36,825 students learned with PRIDE in 2011-2012May 31, 2012 by clackey
Nature came to life in classrooms across southern and eastern Kentucky during this school year, thanks to the PRIDE Environmental Education Outreach Program.
The program sent 15 environmental education liaisons into schools in 22 counties (including all independent school systems in those counties), reaching a total of 36,825 students between September 2011 and May 2012. They were:
- Alger Jent – Knox County
- Amanda Wilson – McCreary County and Whitley County
- Beth McDaniel – Laurel County
- Cindy Looney – Perry County and Pike County
- Deborah Gay – Leslie County
- Derrick Howard – Magoffin County
- Kody Christian – Lee County and Owsley County
- Linda Rose – Morgan County
- Mary Hampton – Harlan County
- Monica Walker – Pulaski County and Russell County
- Paul Flowers – Lawrence County
- Sarah Talley – Bell County
- Shellie Kendall – Taylor County
- Sue Christian – Breathitt County and Menifee County
- Wonda Hammons – Clay County, Jackson County and Rockcastle County
Their goal was to help students prepare for state science tests and develop life-long environmental stewardship skills.
The liaisons taught lessons and led hands-on activities that covered a span of environmental topics including energy, botany, ecosystems, wildlife concepts, solid waste and water quality. They partnered with teachers to complement their classroom instruction.

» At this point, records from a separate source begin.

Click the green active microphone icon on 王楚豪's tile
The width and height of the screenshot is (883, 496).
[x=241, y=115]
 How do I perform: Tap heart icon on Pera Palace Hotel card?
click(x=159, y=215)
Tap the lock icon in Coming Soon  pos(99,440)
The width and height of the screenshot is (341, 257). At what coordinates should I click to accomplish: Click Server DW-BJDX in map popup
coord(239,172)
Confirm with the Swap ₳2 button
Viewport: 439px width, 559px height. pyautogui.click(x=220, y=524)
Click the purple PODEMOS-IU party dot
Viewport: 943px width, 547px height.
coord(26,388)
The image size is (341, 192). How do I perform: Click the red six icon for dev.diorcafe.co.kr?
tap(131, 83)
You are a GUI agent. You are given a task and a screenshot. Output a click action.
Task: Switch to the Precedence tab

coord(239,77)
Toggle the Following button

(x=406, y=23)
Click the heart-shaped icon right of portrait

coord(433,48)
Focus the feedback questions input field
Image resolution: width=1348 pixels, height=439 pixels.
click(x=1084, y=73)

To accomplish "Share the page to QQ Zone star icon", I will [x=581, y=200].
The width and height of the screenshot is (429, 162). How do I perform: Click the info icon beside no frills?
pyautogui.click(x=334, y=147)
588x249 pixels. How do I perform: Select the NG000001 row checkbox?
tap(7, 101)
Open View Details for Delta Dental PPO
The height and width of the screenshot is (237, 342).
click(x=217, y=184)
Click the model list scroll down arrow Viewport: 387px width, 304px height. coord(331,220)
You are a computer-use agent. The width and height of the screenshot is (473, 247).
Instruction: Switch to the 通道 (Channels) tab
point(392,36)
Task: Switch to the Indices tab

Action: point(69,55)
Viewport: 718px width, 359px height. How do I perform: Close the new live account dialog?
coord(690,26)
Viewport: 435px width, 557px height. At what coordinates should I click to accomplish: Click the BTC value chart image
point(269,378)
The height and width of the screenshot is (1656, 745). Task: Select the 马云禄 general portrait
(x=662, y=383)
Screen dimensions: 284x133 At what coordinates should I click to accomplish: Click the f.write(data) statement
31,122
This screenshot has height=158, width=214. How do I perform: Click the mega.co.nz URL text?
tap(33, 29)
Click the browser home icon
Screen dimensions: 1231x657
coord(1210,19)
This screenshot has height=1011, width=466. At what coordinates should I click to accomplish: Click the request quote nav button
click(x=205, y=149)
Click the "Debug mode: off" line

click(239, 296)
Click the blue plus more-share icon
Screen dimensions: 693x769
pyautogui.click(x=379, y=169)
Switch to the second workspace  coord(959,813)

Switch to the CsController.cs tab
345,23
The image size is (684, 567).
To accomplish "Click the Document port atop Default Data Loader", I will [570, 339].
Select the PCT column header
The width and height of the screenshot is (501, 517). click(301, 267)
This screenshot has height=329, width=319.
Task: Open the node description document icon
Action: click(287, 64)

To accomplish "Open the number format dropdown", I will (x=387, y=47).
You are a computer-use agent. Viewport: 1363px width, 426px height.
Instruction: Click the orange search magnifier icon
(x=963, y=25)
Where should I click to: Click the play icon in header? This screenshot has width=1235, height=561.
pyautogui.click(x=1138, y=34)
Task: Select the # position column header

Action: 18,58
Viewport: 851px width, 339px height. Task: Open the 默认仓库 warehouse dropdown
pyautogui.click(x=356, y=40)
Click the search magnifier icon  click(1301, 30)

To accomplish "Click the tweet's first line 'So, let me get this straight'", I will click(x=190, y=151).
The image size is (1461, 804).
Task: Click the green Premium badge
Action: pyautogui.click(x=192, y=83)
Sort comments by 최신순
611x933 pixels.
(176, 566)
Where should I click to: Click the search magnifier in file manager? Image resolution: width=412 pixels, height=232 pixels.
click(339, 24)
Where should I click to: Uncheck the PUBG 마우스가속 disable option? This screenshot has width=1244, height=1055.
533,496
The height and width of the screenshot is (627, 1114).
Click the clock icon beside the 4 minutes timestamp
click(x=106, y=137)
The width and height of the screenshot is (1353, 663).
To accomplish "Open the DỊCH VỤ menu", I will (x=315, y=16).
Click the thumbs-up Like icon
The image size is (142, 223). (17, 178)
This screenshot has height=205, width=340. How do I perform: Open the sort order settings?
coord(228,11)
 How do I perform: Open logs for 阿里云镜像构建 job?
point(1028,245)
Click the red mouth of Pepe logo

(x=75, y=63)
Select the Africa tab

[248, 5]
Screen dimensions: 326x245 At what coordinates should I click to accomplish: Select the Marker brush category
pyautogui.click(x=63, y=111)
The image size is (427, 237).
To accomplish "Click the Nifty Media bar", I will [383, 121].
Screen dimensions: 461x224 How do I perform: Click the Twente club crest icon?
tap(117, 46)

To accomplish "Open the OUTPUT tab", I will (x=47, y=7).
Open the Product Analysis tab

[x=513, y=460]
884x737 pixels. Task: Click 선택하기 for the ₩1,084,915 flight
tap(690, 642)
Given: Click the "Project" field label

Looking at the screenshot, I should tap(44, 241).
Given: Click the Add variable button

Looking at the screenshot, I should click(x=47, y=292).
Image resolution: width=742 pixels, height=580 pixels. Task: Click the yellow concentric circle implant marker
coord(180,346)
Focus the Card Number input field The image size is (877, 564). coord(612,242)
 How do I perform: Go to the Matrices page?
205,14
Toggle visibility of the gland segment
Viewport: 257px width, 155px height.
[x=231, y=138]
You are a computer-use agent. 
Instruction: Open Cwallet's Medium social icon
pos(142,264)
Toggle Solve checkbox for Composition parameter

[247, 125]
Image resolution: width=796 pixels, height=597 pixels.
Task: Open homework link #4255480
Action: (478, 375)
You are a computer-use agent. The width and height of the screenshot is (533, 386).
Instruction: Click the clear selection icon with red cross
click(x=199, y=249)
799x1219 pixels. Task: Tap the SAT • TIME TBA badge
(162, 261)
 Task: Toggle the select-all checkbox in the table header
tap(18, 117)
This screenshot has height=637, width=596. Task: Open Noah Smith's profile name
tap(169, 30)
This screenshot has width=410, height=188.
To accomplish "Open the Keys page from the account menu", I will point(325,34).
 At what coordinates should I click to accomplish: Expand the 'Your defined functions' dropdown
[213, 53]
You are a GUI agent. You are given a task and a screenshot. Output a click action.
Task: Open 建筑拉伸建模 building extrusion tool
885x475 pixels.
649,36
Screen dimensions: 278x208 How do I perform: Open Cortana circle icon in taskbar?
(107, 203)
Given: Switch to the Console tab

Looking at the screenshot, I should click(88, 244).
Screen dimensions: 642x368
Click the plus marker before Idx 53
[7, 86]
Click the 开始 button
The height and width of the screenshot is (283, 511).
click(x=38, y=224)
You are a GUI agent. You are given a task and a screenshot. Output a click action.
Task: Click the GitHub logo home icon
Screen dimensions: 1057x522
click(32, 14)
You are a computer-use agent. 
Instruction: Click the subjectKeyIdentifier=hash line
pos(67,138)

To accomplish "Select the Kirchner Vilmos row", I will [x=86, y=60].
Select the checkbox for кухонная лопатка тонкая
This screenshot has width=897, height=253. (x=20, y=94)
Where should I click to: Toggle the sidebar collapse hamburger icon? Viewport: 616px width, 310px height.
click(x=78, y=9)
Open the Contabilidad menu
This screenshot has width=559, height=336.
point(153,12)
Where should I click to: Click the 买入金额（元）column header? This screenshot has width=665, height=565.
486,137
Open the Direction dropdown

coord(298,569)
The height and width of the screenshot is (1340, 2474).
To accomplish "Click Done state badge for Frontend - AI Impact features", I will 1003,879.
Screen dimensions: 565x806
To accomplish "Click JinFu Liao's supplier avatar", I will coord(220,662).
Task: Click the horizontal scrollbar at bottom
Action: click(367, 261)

The liaisons focused on third, fourth and fifth-grade classes. They also worked with all grade levels involved in PRIDE Clubs, which explore environmental issues and perform community service.
Liaisons also helped with a variety of special projects in their community. For example, the McCreary County liaison, Amanda Wilson, helped the county launch its recycling program by visiting all schools to demonstrate why and how to recycle.
In Jackson County, liaison Wonda Hammons, guided students to design road signs that promoted community pride and discouraged littering. The fiscal court produced six student-designed signs and installed them on major roads.
“Students really turn on when PRIDE liaisons lead hands-on activities that bring to life lessons they’ve been learning in class,” said PRIDE’s Tammie Wilson. “Environmental education is a great tool for practicing a variety of skills, from math to problem-solving.”
“Teacher evaluations of the liaisons were excellent and showed great interest in continuing the program,” Wilson said. “I want to thank our liaisons, who are so creative and enthusiastic. They enjoy interacting with students and teaming with teachers.”
“We are grateful to the local governments, school boards, utility companies and others who sponsored the program in their counties, as well as the superintendents, principals and teachers who welcomed PRIDE into their schools this year,” Wilson added. “You are to be commended for investing in your students and our environment.”
PRIDE offers the outreach program in 38 counties of southern and eastern Kentucky. In each county, local leaders pay a fee, based on student population, to enroll their schools.
PRIDE is a nonprofit organization that promotes “Personal Responsibility In a Desirable Environment” in southern and eastern Kentucky. PRIDE works with communities to improve water quality, clean up solid waste problems and increase environmental awareness. PRIDE was founded in 1997 by Congressman Hal Rogers (KY-5) and the late James Bickford, former Kentucky Secretary of Environmental Protection.